I advocate for mental health, the elderly, environmental responsibility, political accountability, and the fight against world hunger. I have also written extensively about (and for) people who have survived abusive and dysfunctional relationships. My brother is a Benedictine priest who has, for fifty years, created ministries for the needy and marginalized in southeastern Louisiana as well as in Mexico.
My son (and the joy of my life) is Patrick Hammett, who majored in classical guitar at SLU. He then received a Masters degree and state licensing and certification in marriage and family therapy (M.Ed, LPC) and is currently clinical director at Longbranch Wellness in Abita, Louisiana, and Covington, Louisiana, where his focus is on drug rehab and suicide prevention. Like me, he is a musician and plays classical, folk, rock, blues, and jazz.

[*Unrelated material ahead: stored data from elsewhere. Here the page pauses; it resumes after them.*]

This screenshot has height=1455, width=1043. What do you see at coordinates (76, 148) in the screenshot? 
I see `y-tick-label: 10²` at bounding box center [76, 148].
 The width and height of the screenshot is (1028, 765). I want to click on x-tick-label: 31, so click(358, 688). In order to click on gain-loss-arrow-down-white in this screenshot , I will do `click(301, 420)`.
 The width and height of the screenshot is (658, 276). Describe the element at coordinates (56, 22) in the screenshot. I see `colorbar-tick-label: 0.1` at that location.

I love my hometown, and I'm especially proud of the contribution that my family has made to the culture of New Orleans. My uncle, Louis Nicholas Hammett, was chief architect for the Louisiana State Capital in Baton Rouge, Charity Hospital of New Orleans, and New Orleans Lakefront Airport. My Uncle Harry (Henry Hammett) and my father started the law firm of Hammett, Leake, and Hammett.
My grandparents, Joseph and Bernadine Hammett, made significant contributions to the funding for construction of Loyola University and Holy Name of Jesus Church on St. Charles Avenue in New Orleans. Their names may be seen on two stain glass windows in the church. Joseph owned a grocery store and lumber yard on St. Andrew Street, and his wife Bernadine was a principal shareholder in Faubacher Brewery.

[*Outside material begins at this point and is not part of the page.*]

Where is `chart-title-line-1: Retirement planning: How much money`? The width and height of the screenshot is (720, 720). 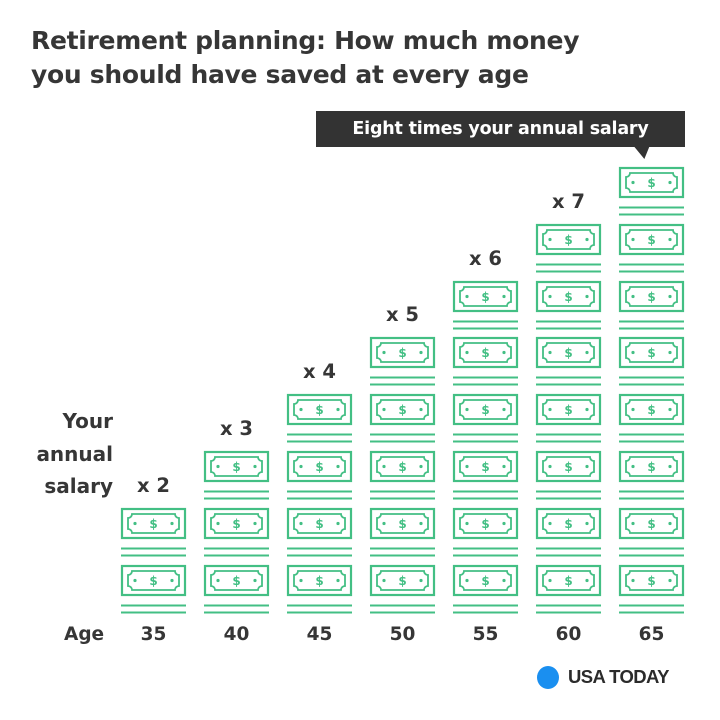 chart-title-line-1: Retirement planning: How much money is located at coordinates (306, 40). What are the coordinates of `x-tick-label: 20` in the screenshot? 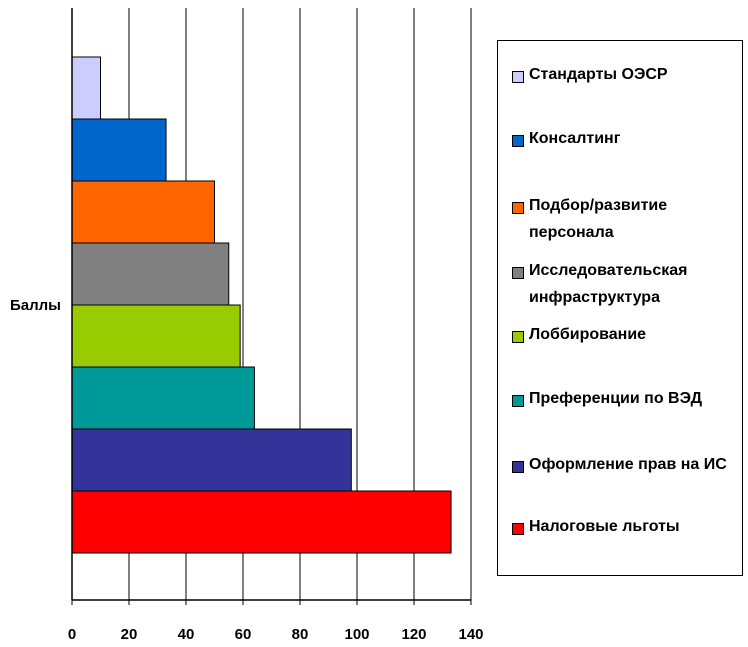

I recently signed on to help promote the song and website Revolution 1X1 (Revolution 1X1), a song by musician and singer Noel Paul Stookey (the "Paul" of Peter, Paul and Mary). The song seeks to create a world with tolerance, kindness, and friendliness achieved one person at a time. The track is featured on Stookey's album/CD (Just Causes), a compilation of fifteen songs from Stookey's solo catalog. Each song, based on its theme, is linked to a different nonprofit charity associated with Stookey's political and social activism over the years.
I live near the waters of Lake Pontchartrain with my cat Munkastrap. Life is quiet but good. MY goal is to live to 105.